Certainly I'm willing to engage with myths, fantasy, folklore, and even science fiction. Certainly I'm willing to give a storyteller time to gather threads and ideas together, to take a couple of deep breaths, clear her throat, set some scenes, take a slow road to wherever she's going. But I am not a man of infinite patience, either, which is likely a personal shortcoming I should overcome. Still, I have my limits.
I wonder if those limits are going to be tested by the television adaptation of Neil Gaiman's
American Gods. I admit right off that it's a novel I was unable to finish; I abandoned it around a hundred pages in, making it one of only two novels I've abandoned in the last twenty years (or even longer, maybe). The other novel, in case you wonder, is Jonathan Franzen's
Freedom. I like what Gaiman does with ideas of the superimposition of the supernatural with the natural, and he has some attractive cliches involving sympathetic underdogs that he leans on quite often, but I think Mr Gaiman's prose rather stinks, so I can't read him. I've been willing to watch adaptations of his work, because I expect far less from television and the cinema than I expect from a novel. I'm a prig that way. I'm not ashamed of it.

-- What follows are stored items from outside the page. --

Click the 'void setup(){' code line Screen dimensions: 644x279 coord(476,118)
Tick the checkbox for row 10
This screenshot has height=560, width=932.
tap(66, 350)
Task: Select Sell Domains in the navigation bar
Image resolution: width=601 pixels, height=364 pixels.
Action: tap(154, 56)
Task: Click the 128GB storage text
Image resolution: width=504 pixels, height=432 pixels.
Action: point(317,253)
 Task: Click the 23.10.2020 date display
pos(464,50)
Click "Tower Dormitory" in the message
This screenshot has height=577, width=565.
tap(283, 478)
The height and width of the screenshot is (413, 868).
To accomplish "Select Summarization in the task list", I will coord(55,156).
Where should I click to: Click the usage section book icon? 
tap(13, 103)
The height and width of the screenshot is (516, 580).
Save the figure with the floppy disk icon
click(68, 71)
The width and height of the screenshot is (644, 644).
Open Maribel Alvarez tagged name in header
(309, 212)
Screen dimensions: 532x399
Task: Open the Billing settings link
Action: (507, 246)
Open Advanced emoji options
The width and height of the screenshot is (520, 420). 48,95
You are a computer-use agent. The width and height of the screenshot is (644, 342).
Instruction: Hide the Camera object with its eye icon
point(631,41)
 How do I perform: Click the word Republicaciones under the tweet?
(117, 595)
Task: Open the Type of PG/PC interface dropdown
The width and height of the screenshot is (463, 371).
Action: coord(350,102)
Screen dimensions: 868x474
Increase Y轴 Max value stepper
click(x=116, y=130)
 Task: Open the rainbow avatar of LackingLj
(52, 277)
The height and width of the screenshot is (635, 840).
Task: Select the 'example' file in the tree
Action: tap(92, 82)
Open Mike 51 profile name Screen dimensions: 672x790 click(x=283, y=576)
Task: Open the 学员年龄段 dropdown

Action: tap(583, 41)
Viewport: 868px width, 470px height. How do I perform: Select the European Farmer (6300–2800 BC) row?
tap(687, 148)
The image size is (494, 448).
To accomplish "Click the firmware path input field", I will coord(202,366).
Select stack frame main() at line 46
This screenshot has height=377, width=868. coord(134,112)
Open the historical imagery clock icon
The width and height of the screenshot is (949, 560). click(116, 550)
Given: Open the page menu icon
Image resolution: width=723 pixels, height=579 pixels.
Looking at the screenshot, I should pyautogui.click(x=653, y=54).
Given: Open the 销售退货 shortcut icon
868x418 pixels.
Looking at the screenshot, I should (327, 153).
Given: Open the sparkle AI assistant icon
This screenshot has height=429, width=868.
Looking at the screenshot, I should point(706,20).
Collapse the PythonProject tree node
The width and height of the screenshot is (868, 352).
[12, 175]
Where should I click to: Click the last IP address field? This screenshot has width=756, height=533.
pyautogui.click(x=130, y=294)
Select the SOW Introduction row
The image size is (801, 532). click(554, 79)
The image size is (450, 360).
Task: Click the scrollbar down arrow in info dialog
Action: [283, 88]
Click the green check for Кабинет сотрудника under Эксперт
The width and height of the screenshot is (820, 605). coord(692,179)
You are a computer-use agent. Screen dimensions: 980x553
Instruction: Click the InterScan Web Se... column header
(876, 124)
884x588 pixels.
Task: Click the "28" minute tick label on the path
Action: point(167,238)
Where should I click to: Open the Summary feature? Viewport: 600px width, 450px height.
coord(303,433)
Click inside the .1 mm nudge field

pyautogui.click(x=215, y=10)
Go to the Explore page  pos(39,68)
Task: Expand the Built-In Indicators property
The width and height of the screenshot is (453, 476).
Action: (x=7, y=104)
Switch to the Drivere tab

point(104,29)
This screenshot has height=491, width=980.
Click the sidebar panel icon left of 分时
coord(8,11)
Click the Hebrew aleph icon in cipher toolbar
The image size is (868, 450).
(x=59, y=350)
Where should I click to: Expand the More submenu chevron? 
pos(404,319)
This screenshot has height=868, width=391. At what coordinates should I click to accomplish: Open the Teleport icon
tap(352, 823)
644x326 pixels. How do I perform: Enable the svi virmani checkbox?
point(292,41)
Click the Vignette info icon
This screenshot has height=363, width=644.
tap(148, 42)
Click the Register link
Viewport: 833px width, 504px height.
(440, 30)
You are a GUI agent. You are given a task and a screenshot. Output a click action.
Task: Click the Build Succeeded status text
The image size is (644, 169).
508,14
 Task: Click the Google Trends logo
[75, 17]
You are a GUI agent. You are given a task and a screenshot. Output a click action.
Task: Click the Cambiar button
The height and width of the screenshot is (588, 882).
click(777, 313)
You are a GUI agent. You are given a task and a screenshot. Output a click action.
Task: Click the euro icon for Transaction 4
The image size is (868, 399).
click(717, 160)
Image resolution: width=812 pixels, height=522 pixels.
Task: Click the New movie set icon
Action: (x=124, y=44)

Despite my low standards for televised fare, I worry. Mighty Reader and I have only watched the first episode of
American Gods and so far, I must say that the show has attempted to substitute spectacle for storytelling. It's been a vibrant hash of sex, violence, foul language and blood (no human body contains as much blood as goes spurting out in this show). The makers of this version of
American Gods seem to be trying too hard to catch our attention by shifting the rules of reality every two minutes and shocking us with violence. The problem is, of course, that so much violence really just benumbs the viewer, and questions about why all of the violence are not asked. Shadow Moon, the protagonist, never asks why the five faceless robot guys are beating the crap out of him. Shadow Moon, the protagonist, has so far been a confused puppet who seems alternately bored and cranky, but essentially unreactive to his own life as it happens. Maybe that's deliberate, although my intuition tells me that his character is simply being ignored by the producers while they focus on displaying high-contrast violence and sex to the viewer. Sort of trapping the viewer into both the ugliness of the real world and the ugliness of a Game of Thrones world at the same time. All, so far, to no real purpose.
But we'll keep watching, with the hopes that something will happen in the way of story and character. Gaiman has a sort of Dickens-in-miniature way with character, if he's allowed. If the makers of the show can get beyond the idea of a circus of set-pieces,
American Gods might be worth watching. We'll see.
Meanwhile, I am working on the storytelling in one of my own novels,
Go Home, Miss America, as I prepare it for submission to a scrappy little publisher in a couple of weeks. I am thinking of ways to bring the inner life of one main character more to the fore in the second half of the book. It's enjoyable work, this storytelling stuff. Far more enjoyable than the month-plus I recently spent hammering the prose around.